Perhaps the biggest reason why I was almost completely stress-free in Tonga was the absence of technology. The “millennials”, as my generation has been dubbed, have grown up with technology. Remember the Game Boys? Sony Ericsons? Neopets? You’re a millennial. We grew up with those before transitioning to our current addiction: Smartphones. Smartphones could be the best and worst invention ever, depending on perception. One thing is for sure: It has taken away human communication.
In the YouTube video “The Millennial Question”, it is stated that millennials have drawn the short straw. “Bad parenting and over-pampering” are the cards we have been dealt. In combination with smartphones and unkind corporations, millennials do not enter the workforce ready for the real world. We hang onto our phones for comfort and are afraid to take initiative. We turn to our phones, social media, rather than friends when things go downhill. The majority of our stress can be attributed to the constant voice in the back of our minds: Did they respond? Did _____ like my photo? Did s(he) follow me back? We begin to worry about small things that should not matter, and less about the things that do.

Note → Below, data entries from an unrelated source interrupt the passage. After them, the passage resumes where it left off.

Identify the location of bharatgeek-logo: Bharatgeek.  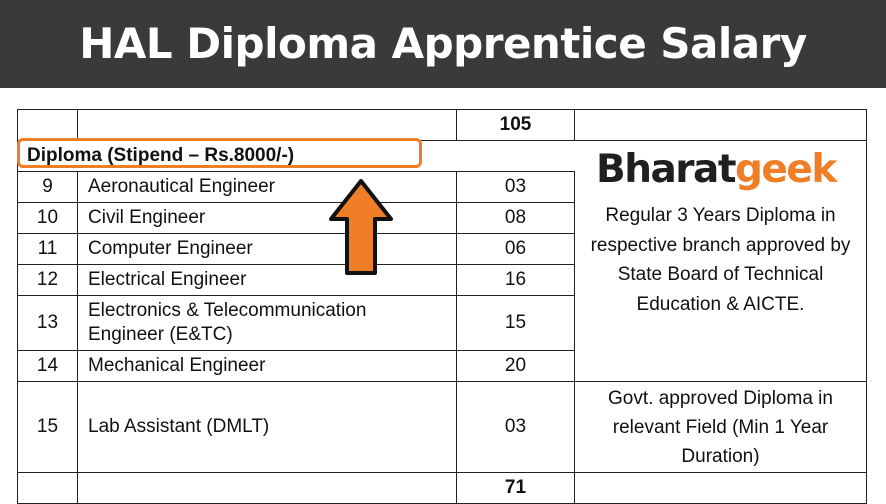
(716, 170).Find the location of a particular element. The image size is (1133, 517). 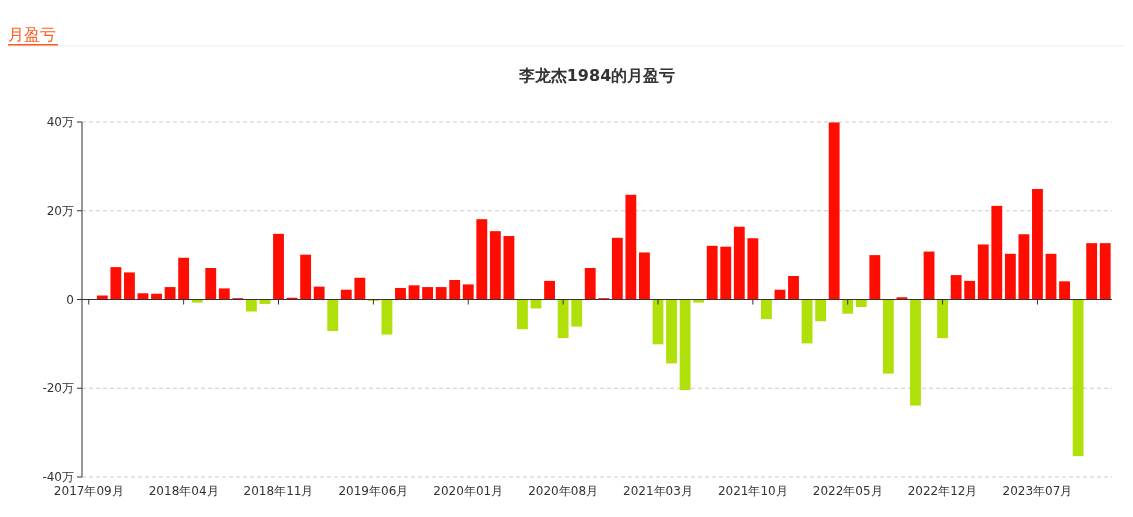

text: 月盈亏 is located at coordinates (32, 34).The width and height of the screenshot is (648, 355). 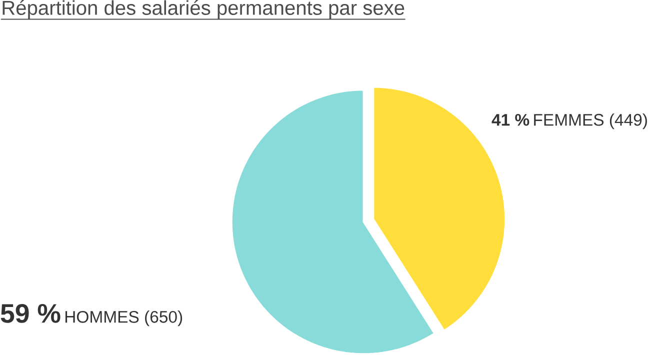 I want to click on data-label: 59 %, so click(x=30, y=314).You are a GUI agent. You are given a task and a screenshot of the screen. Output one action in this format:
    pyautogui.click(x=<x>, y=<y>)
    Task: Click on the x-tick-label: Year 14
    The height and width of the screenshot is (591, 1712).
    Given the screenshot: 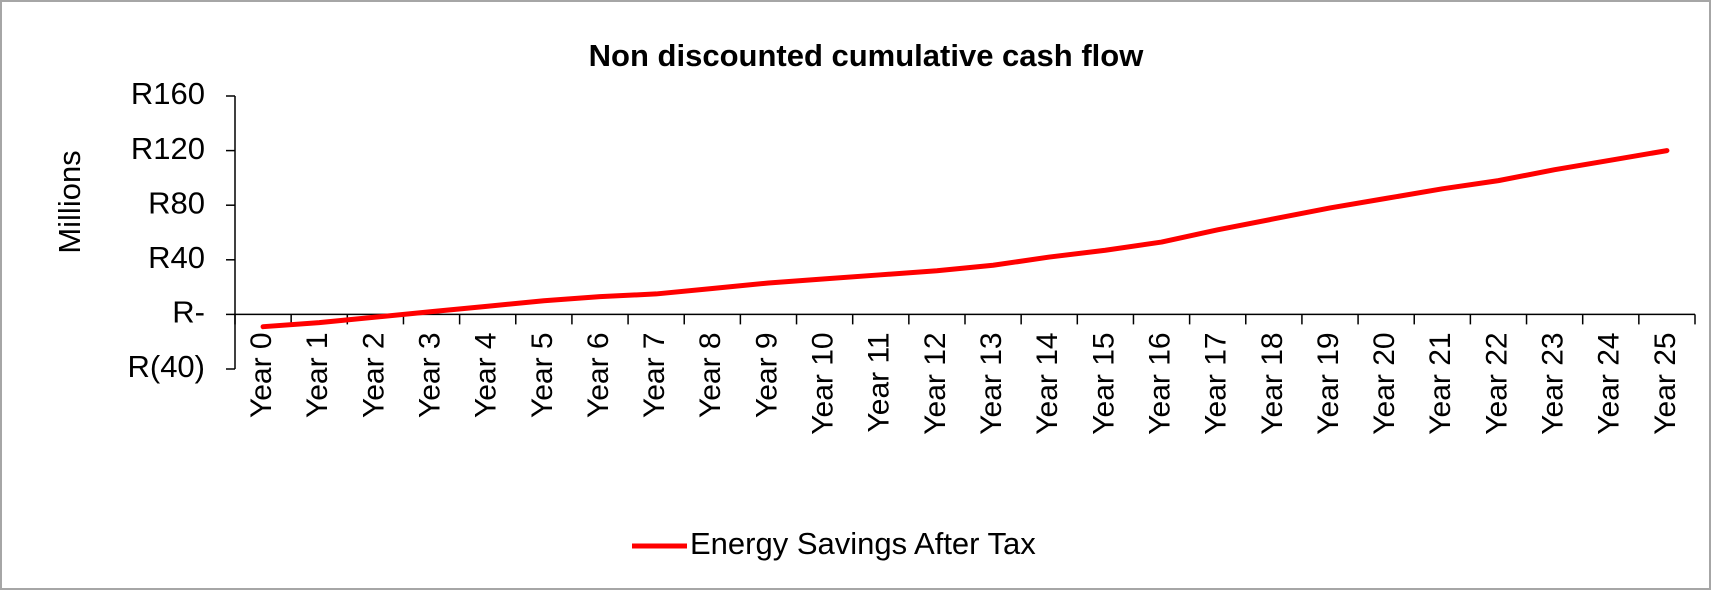 What is the action you would take?
    pyautogui.click(x=1048, y=383)
    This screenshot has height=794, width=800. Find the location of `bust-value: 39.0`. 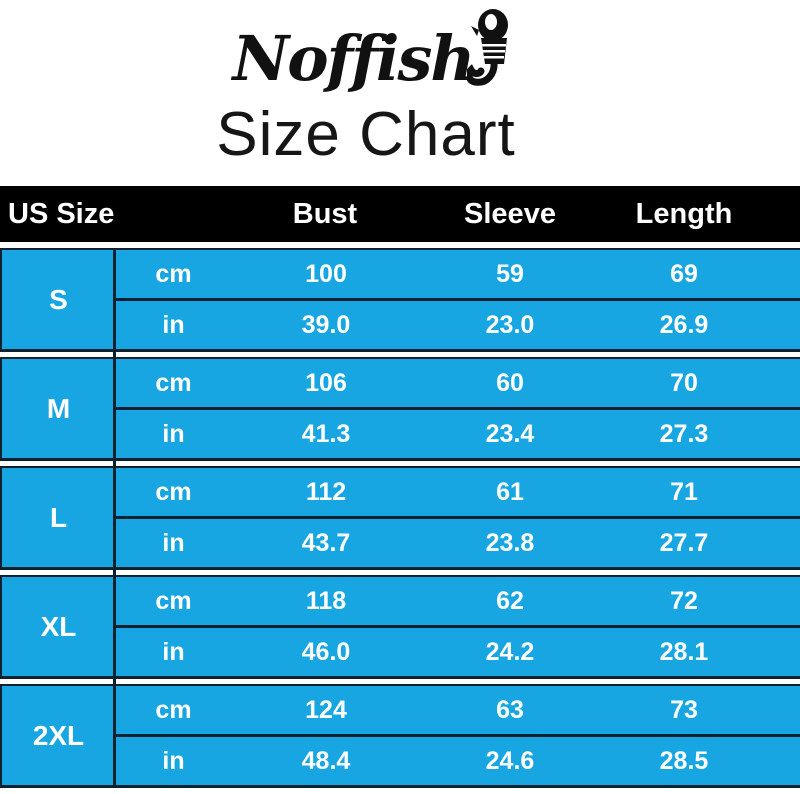

bust-value: 39.0 is located at coordinates (326, 324).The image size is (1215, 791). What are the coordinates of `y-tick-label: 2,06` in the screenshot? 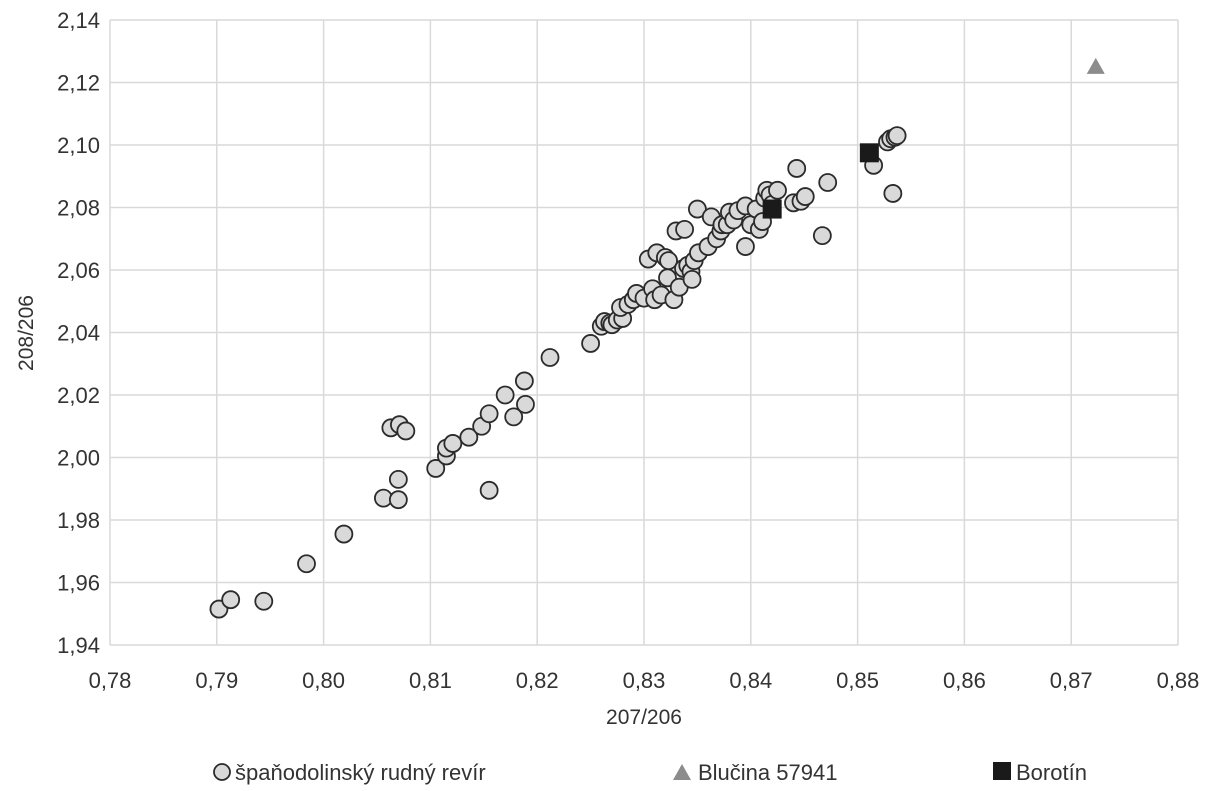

This was the complete opposite in Tonga. Without the presence of frequent “Dings!” or messages from people we barely know, our class had actual conversations. We connected without constantly looking down at our phones. The conversations and connections we made with each other and the villagers were real. We left our problems trapped in our phones and sought human conversation. What we learned was something most important: intimacy. Bringing us back to the Millennial Question, I 100% agree with our phones being a legitimate factor in our inability to form relationships. Phones have become a device we rely on, but we can choose to control our usage. I hope to continue to implement “phone-free” times in my schedule, improving the quality of my friendships and reducing stress all in one go. Two birds, one stone!